Short-term car leasing fills the void in the market between daily rentals and traditional car leasing. The average length of a short-term car leasing deal is three and 12 months, though some companies do offer rolling contracts for as little as 28 days. On, the shortest term you will find is 12 months.

Broadly, short-term car leasing works in the same manner as a traditional car leasing deal but, as the name suggests, over a shorter period.

This means that you will make payments (usually monthly) based on the difference between the value of the car at the start of the term (its retail value) and the value of the car at the end of the term (its residual value). You will also be asked to stick to a strict mileage limit which will be used by the leasing company to determine the residual value. If you exceed the mileage limit you are likely to be penalised as this will affect the vehicle’s depreciation.

At the end of the short-term car leasing period, you simply return the vehicle to the leasing company and walk away. There is no option to buy the vehicle although if you choose, you could take out another short-term car leasing deal.

What are the pros and cons of short-term car leasing?

There are many advantages to a short-term car leasing deal including:

  • Regularly update vehicles – With a short-term car leasing deal you can update the vehicle you drive, or your fleet, as regularly as every three to 12 months depending on when each leasing period expires.
  • Better vehicles – As luxury vehicles tend to hold their value comparatively well, you could find that previously unaffordable vehicles become available to you with short-term car leasing.
  • Flexible leases – Cars can be leased on rolling 28day contracts which can provide great flexibility.
  • Ideal for fluctuating requirements – If you hire staff on probationary periods or your vehicle needs differ from month to month, short-term car leasing can provide an ideal solution.
  • Fixed cost motoring – Short-term car leasing allows you to budget for the period of each lease knowing exactly what your monthly outgoings will be.
  • Optional maintenance packages available – As with long-term leases, maintenance packages can be secured.
  • Road Fund Licence – Will be incorporated into the agreement.

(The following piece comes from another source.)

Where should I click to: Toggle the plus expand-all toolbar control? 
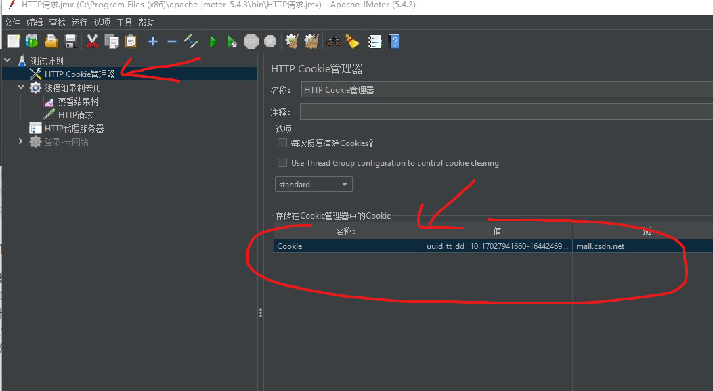[152, 41]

The downsides to short-term car leasing are the costs. Though it will generally be more cost-effective to take out a short-term car lease than a long-term daily rental, the fact is that most new cars depreciate most rapidly during their first twelve months – the length of a typical short-term car lease. Therefore, payments are unlikely to be as cost-effective as long-term deals.

That’s why it’s crucial to shop around to find the best deal. Also make sure you consider all costs – it will be necessary for you to secure your own comprehensive insurance deal, and watch out for hidden fees such as additional taxes, early termination charges, administration fees and acquisition fees.

Look for short-term car leasing deals that incorporate maintenance packages, offer low monthly payments and make sure you do not exceed the mileage limit or cause any unnecessary wear and tear.

Who is short-term car leasing right for?

Short-term car leasing is a good stop-gap for motorists while they work out alternative means of transport. It’s also well-suited to companies that have fluctuating needs.

For example, if you take on staff for probationary periods you can terminate car agreements on short notice. Furthermore, it provides freedom to change the type of vehicles in your fleet on a regular basis – so if you need a car for three months, and then require a van, you can alter your fleet accordingly.